BAB 118: Tolong, Terima kasih, dan Maaf

0"No, kamu mandi sekarang. Aku bantu ya. Setidaknya sebelum berangkat ke kantor, ada satu hal yang aku bisa kerjakan untukmu." Jawab Darren memaksa.     

"Sungguh, aku tidak apa-apa. Kamu mandi saja dan segera sarapan. Sudah siang, nanti telat." Jawab Calista, sambil memegang tangan Darren yang hendak membuka kancing bajunya.     
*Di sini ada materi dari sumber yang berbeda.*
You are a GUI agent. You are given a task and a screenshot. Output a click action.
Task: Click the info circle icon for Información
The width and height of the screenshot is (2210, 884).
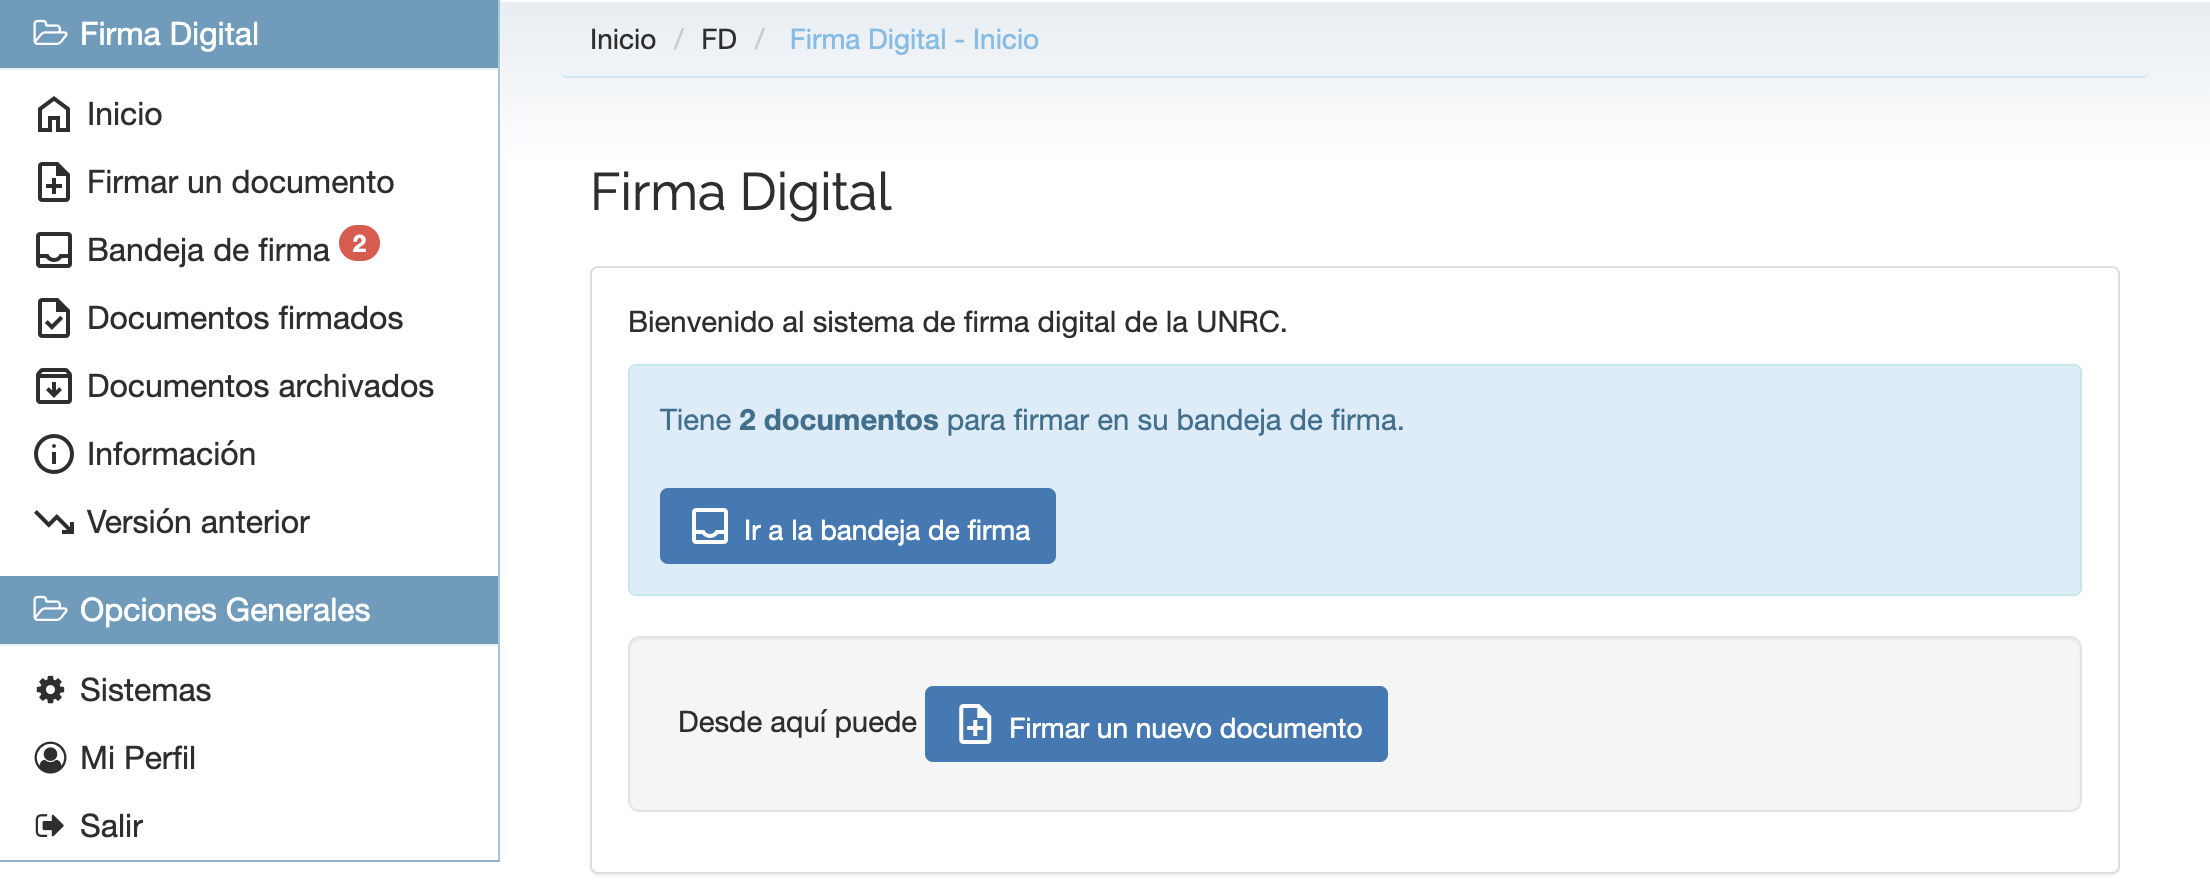53,454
"Aku tidak menerima penolakan. Kamu tenang saja, aku tidak akan macam-macam." Calista menghela napas pasrah. Darren pun membantunya mandi dan menggosok punggung sang istri.     

Calista menikmati setiap pijatan dan siraman air ke kepala dan tubuhnya oleh suaminya yang semakin memanjakan dirinya.Entah sampai kapan Calista bisa merasakan kelembutan seperti ini. Apakah hanya sampai dia melahirkan anaknya? Entahlah. Calista mencoba berpikir jernih dan positif selalu.     

Setelah hampir setengah jam, Calista pun selesai mandi dan Darren gantian mandi. Pria itu benar-benar menepati janjinya untuk tidak macam-macam. Calista mempersiapkan pakaian perlengkapan Darren dan meletakkannya di atas kasur. Calista sendiri langsung keluar kamar menuju meja makan untuk menyiapkan sarapan suaminya.     

"Ini apa bi?" Calista menunjuk isi makanan yang ada didalam piring yang terbuat dari porselen cantik berwarna hijau.     

"Daging sapi asap saus asam manis, nyonya." Jawab seorang pelayan bagian dapur.     

"Boleh aku cicipi sedikit?" Calista penasaran dengan aroma manis segar yang keluar dari makanan ini setelah dimasukkan kedalam wadah piring.     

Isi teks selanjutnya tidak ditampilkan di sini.